“Thus Saith the Lord: Cry... Just Cry”
A Service of Word & Feast for the 27th Sunday in Ordinary Time
October 5 2025: IN-PERSON and ONLINE at 10:30 a.m.
The Rev. Matthew Emery, lead minister, preaching
Lamentations 1:1-6
This Sunday, our journey with the prophet Jeremiah takes a bit of a turn. The prophet had been warning the nation that calamity and destruction were coming, because of all of the ways the nation had been unfaithful and not lived into the ways of life God had set out for them. Well, by the time of the words we hear in this week’s reading, what the prophet had been forewarning about has now happened. The holy city, Jerusalem, has been destroyed. Many of the people have been hauled off into a foreign land, the empire and city of Babylon, an exile from which they would not return for over two generations, some 50 years in all.

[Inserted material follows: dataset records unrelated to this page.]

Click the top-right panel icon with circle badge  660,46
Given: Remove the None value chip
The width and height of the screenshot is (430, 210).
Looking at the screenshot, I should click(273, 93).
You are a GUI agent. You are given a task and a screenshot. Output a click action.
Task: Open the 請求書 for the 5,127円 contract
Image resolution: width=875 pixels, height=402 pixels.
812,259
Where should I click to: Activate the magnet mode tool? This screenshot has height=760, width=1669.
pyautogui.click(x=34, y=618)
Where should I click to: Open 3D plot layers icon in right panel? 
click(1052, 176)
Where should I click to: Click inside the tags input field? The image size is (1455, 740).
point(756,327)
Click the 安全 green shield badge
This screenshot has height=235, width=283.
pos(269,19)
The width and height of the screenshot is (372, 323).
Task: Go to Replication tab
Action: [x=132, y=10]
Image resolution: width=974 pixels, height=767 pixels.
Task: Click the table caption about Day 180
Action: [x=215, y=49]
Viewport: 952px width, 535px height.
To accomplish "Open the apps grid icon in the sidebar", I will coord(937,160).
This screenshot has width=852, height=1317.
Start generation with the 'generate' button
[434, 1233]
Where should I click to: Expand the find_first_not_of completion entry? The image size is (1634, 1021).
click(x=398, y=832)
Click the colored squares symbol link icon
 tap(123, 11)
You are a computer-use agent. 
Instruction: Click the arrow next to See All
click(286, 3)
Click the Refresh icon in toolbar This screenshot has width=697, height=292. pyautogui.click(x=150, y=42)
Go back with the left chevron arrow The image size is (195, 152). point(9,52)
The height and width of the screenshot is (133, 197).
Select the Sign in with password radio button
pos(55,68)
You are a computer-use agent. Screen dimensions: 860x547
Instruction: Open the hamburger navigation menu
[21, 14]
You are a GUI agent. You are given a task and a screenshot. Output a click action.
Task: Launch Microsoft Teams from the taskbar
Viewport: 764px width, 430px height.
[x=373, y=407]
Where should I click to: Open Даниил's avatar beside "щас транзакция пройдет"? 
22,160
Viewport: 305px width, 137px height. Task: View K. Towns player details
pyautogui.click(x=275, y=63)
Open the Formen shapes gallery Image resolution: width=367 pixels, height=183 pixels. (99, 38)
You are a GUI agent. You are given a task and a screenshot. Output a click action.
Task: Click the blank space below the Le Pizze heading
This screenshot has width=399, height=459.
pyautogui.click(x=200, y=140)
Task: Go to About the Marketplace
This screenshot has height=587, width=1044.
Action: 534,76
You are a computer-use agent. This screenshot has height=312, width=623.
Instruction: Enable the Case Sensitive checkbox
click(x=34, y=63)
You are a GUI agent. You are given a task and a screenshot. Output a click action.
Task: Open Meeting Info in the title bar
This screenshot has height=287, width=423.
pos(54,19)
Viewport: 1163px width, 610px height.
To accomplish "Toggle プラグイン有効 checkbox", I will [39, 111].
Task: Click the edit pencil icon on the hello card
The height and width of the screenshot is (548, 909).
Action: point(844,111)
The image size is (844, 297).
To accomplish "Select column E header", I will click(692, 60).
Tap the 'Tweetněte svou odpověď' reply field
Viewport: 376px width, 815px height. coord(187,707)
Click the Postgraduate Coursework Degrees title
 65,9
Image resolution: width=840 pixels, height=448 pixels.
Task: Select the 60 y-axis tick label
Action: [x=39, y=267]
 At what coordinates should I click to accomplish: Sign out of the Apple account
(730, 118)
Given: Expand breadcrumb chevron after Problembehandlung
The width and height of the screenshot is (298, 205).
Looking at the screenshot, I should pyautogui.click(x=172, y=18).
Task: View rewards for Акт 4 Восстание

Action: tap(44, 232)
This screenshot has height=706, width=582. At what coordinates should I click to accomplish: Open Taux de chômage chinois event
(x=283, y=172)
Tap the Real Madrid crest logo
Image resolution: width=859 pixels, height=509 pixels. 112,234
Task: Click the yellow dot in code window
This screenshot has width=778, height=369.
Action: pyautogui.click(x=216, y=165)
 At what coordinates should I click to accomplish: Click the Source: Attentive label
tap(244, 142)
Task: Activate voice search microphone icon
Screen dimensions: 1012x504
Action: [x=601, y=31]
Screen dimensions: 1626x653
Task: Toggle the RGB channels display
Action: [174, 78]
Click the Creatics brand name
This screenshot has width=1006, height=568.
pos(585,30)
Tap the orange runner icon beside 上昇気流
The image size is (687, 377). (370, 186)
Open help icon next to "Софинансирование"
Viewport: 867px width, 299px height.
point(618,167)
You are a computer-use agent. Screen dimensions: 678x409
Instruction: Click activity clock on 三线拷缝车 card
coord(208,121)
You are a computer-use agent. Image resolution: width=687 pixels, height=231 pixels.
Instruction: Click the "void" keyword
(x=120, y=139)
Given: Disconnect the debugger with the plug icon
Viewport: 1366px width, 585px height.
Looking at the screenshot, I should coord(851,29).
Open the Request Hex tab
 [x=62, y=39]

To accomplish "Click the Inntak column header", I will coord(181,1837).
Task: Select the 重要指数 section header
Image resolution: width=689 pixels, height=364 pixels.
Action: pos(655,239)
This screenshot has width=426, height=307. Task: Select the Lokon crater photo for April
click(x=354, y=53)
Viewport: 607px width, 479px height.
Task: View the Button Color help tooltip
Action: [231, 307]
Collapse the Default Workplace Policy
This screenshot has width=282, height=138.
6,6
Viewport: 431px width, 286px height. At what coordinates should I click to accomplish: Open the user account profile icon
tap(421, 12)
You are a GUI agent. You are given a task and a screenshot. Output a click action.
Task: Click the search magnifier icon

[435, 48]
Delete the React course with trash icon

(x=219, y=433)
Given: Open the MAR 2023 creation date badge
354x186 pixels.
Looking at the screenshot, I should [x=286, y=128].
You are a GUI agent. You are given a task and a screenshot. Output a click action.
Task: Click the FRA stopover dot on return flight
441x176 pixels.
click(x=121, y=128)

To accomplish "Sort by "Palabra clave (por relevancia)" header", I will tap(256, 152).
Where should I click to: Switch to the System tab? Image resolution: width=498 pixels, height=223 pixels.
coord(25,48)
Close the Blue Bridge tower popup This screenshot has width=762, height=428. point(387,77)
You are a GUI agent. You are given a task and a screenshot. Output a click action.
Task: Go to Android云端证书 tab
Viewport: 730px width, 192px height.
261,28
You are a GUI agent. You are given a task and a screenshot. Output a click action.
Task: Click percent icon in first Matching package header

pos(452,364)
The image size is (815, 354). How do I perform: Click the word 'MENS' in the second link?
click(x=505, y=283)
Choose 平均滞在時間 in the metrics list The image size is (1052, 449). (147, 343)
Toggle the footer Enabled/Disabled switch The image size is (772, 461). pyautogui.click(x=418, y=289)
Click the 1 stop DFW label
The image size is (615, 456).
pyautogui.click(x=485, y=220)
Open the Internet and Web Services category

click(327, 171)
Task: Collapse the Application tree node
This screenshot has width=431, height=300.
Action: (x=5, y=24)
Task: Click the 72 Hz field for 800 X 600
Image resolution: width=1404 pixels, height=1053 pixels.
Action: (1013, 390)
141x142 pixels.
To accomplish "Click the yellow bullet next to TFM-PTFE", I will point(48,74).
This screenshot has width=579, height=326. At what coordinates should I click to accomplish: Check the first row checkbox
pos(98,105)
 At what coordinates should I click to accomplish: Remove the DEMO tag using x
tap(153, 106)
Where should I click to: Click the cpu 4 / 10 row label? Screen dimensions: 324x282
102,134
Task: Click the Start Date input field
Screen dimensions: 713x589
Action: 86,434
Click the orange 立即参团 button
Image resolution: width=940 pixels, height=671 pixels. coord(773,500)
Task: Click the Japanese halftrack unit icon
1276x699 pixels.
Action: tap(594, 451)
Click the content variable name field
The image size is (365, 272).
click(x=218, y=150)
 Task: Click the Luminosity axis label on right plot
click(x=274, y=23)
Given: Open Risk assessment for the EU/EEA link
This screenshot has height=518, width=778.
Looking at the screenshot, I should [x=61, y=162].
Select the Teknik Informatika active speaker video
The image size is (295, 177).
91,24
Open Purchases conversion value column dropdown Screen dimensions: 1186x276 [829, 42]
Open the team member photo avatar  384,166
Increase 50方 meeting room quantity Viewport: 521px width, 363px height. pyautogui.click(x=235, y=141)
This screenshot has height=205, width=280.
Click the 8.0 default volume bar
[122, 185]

In this week's scripture passage, we hear the poetic voice of one crying out in the midst of the devastation with honest, forthright, gut-wrenching words of true lament. In much of middle-class Euro-North-American culture, we don’t tend to be very comfortable with too much true lamentation… not comfortable expressing the depths of our sorrow and pain. We fill our lives with all sorts of pseudo-solutions to numb our pain; we berate ourselves for “wallowing” in self-pity. Might the witnesses of our long-ago ancestors in the faith from whom we hear in the Bible help us learn a different, more honest and healthy way? Might we dare to join their voices in crying out, even to go so far as to question God?